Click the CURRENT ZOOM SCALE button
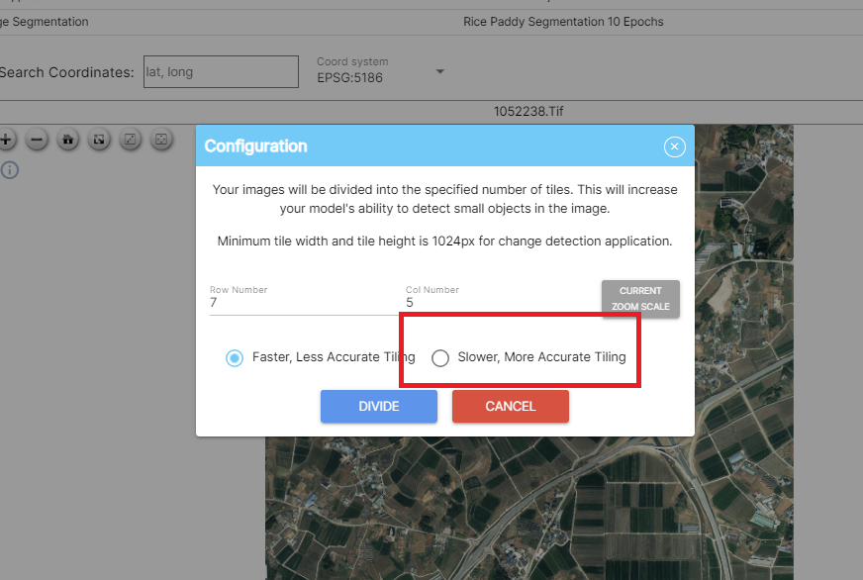Screen dimensions: 863x580 [x=640, y=298]
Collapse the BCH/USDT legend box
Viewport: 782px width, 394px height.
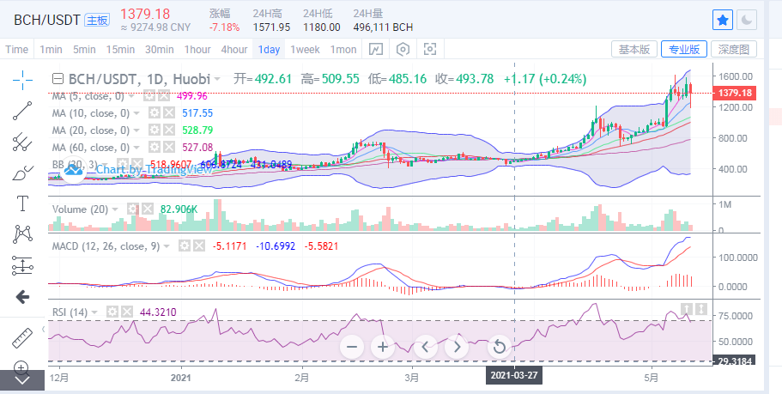click(x=58, y=79)
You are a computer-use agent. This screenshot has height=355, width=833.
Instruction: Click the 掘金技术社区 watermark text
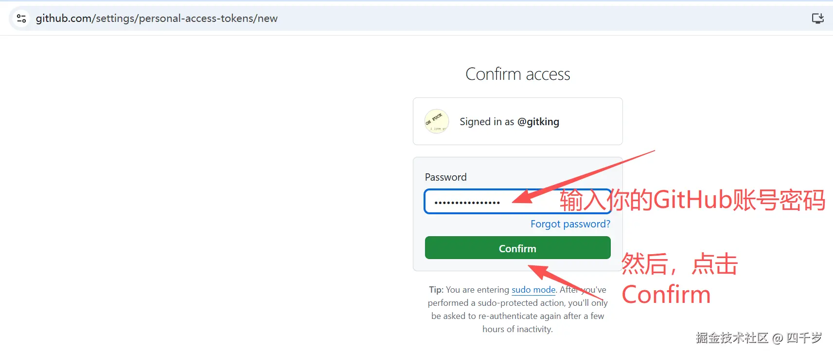click(x=732, y=337)
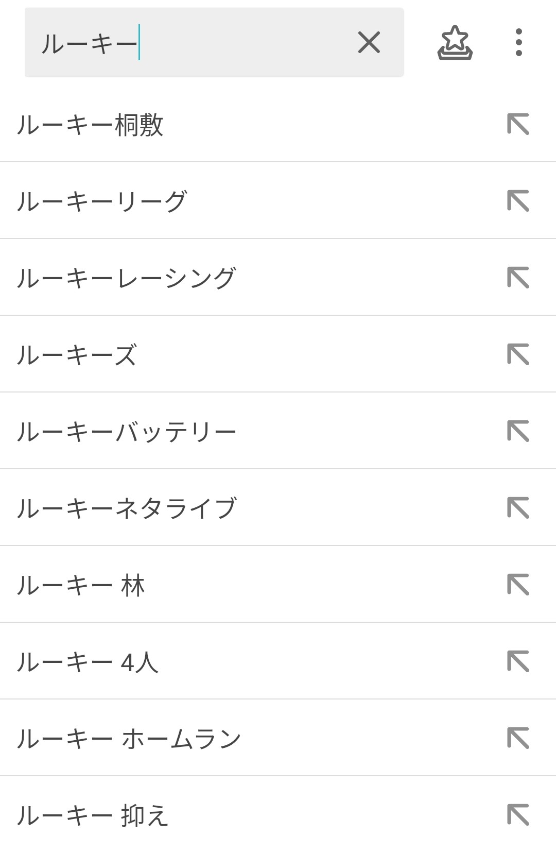Pick the ルーキーバッテリー suggestion
Image resolution: width=556 pixels, height=853 pixels.
coord(127,432)
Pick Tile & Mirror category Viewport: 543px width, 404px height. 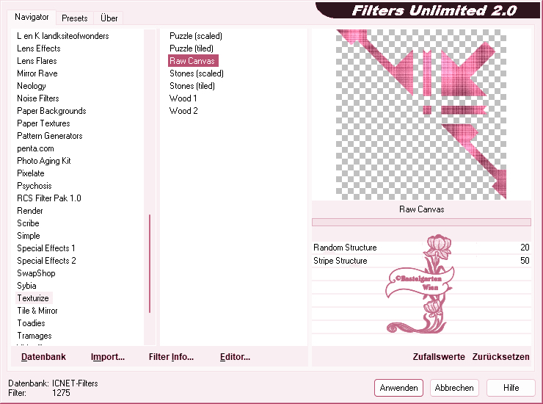coord(37,311)
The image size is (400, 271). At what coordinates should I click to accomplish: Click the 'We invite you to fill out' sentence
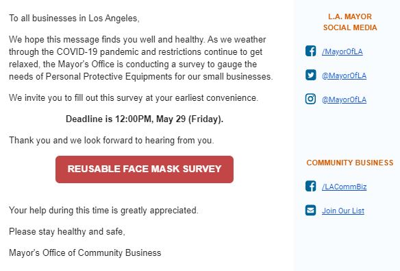tap(134, 98)
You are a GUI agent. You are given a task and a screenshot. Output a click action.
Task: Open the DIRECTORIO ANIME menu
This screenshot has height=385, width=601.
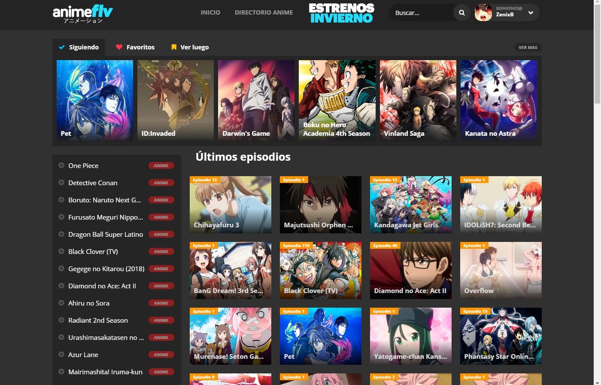(x=264, y=12)
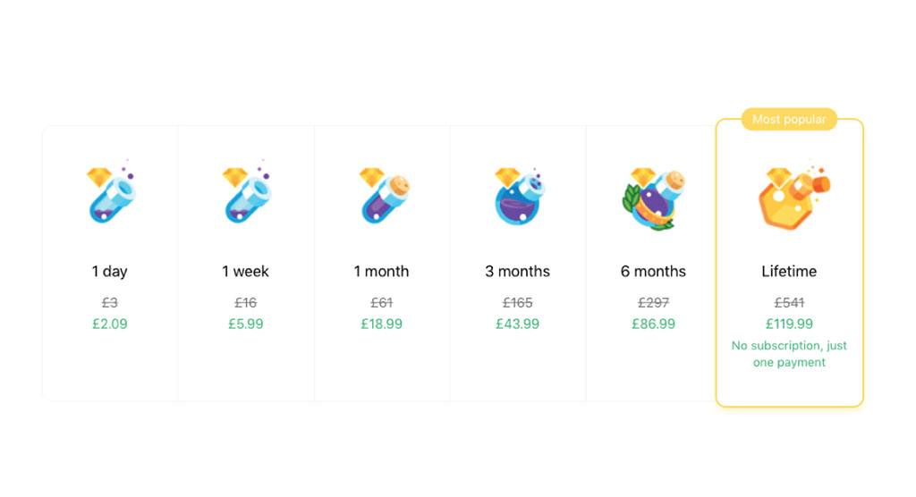Click the £119.99 Lifetime price
The image size is (916, 497).
click(789, 324)
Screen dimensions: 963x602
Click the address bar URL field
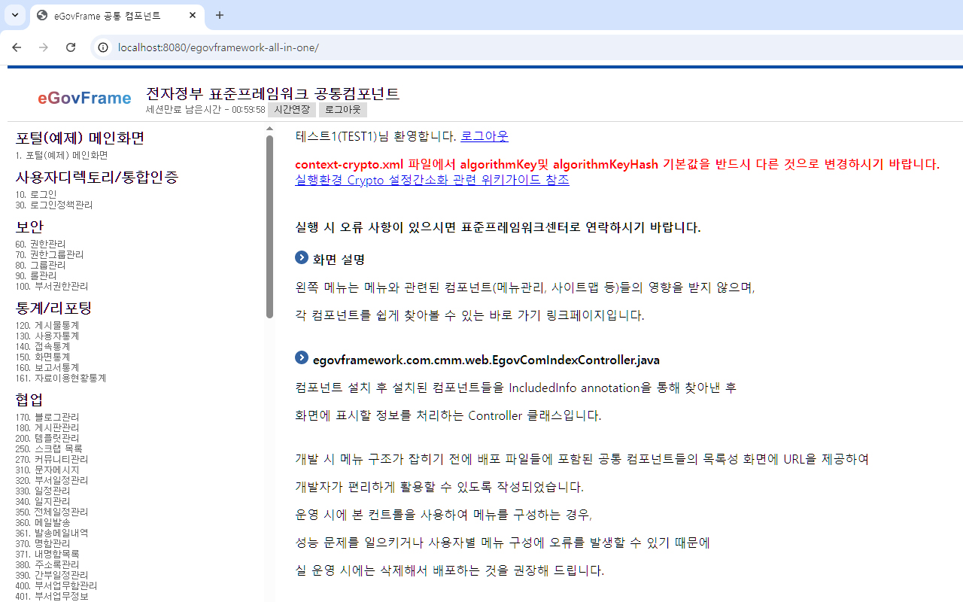tap(451, 47)
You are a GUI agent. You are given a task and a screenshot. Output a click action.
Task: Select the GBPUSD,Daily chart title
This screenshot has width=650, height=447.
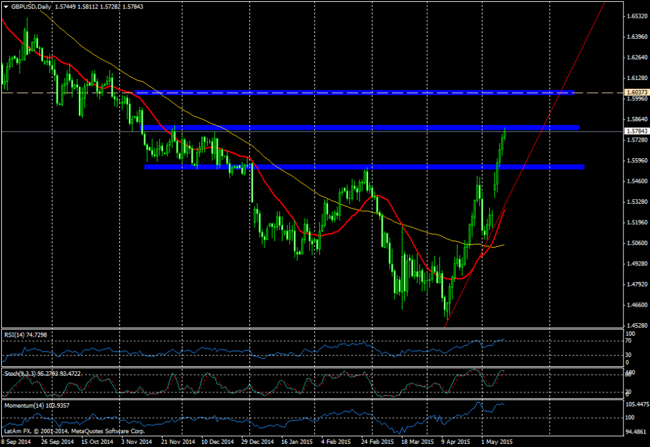tap(32, 6)
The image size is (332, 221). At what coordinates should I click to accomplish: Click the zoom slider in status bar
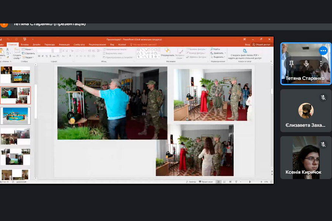point(251,182)
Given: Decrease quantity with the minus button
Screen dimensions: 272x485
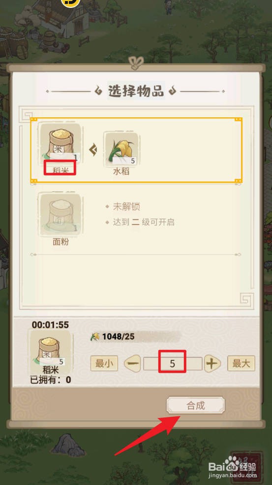Looking at the screenshot, I should click(x=132, y=364).
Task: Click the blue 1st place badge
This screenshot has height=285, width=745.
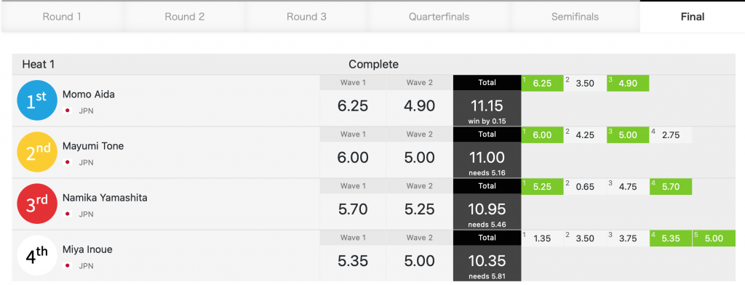Action: point(37,100)
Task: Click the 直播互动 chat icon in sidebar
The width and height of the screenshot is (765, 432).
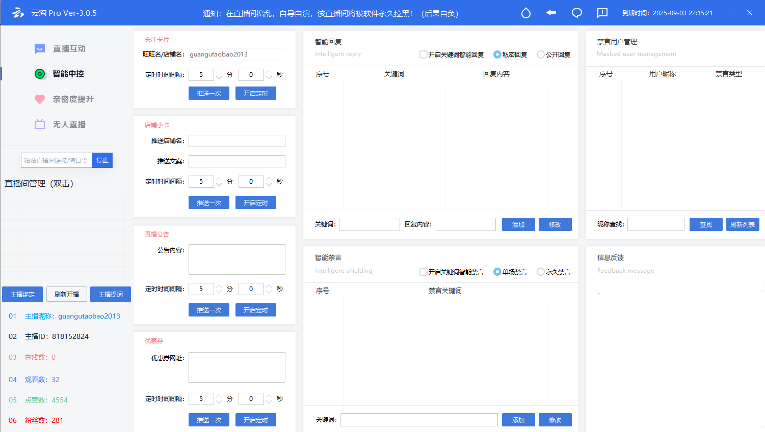Action: tap(40, 49)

# [About this exercise]
From the records above, copy only the lines running from the line holding "Task: Select the GBPUSD,Daily chart title" through the line holding "Given: Decrease quantity", with no pictures.

# [Your response]
Task: Select the GBPUSD,Daily chart title
This screenshot has width=650, height=447.
tap(32, 6)
The image size is (332, 221). At what coordinates should I click to accomplish: Click the zoom slider in status bar
point(251,182)
Given: Decrease quantity with the minus button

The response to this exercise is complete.